-- START --

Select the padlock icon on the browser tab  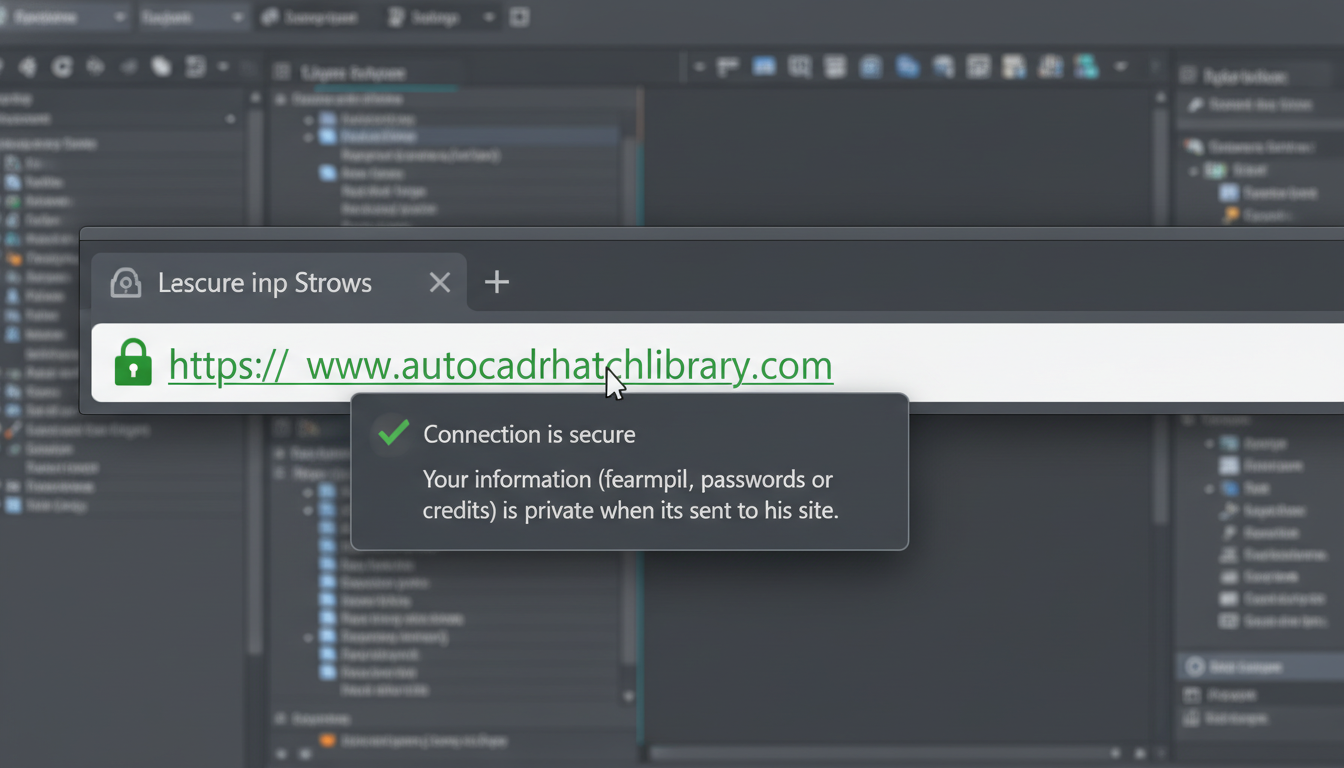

-- END --
-- START --

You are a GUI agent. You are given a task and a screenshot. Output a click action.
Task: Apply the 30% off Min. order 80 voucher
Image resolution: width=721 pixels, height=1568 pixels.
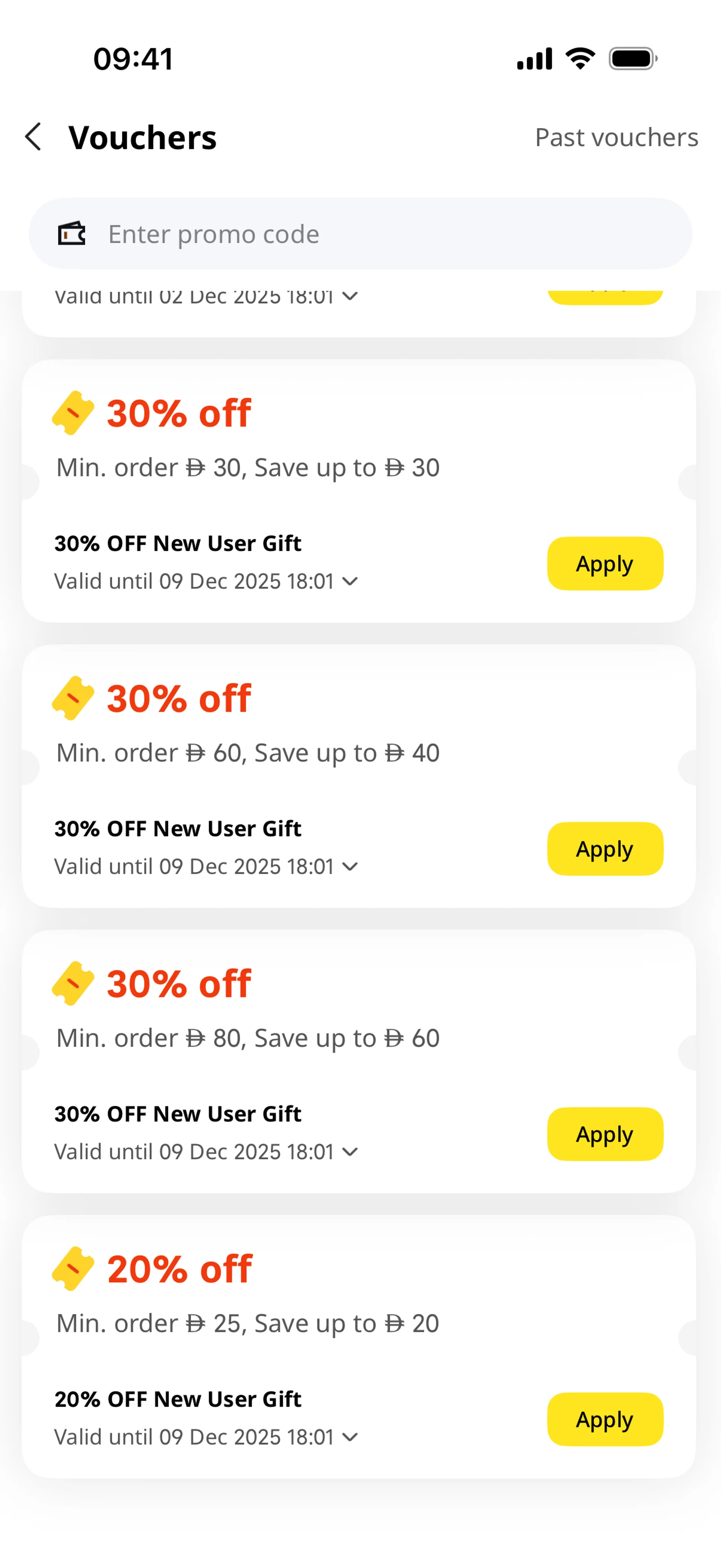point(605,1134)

-- END --

■ Aim of the task
Reproduce the entries between the line holding "You are a GUI" and the line holding "point(605,1134)", inclusive, swapping "voucher" for "coupon" and changing nothing else. Omit the pictures from your answer.

■ Finished answer
You are a GUI agent. You are given a task and a screenshot. Output a click action.
Task: Apply the 30% off Min. order 80 coupon
Image resolution: width=721 pixels, height=1568 pixels.
point(605,1134)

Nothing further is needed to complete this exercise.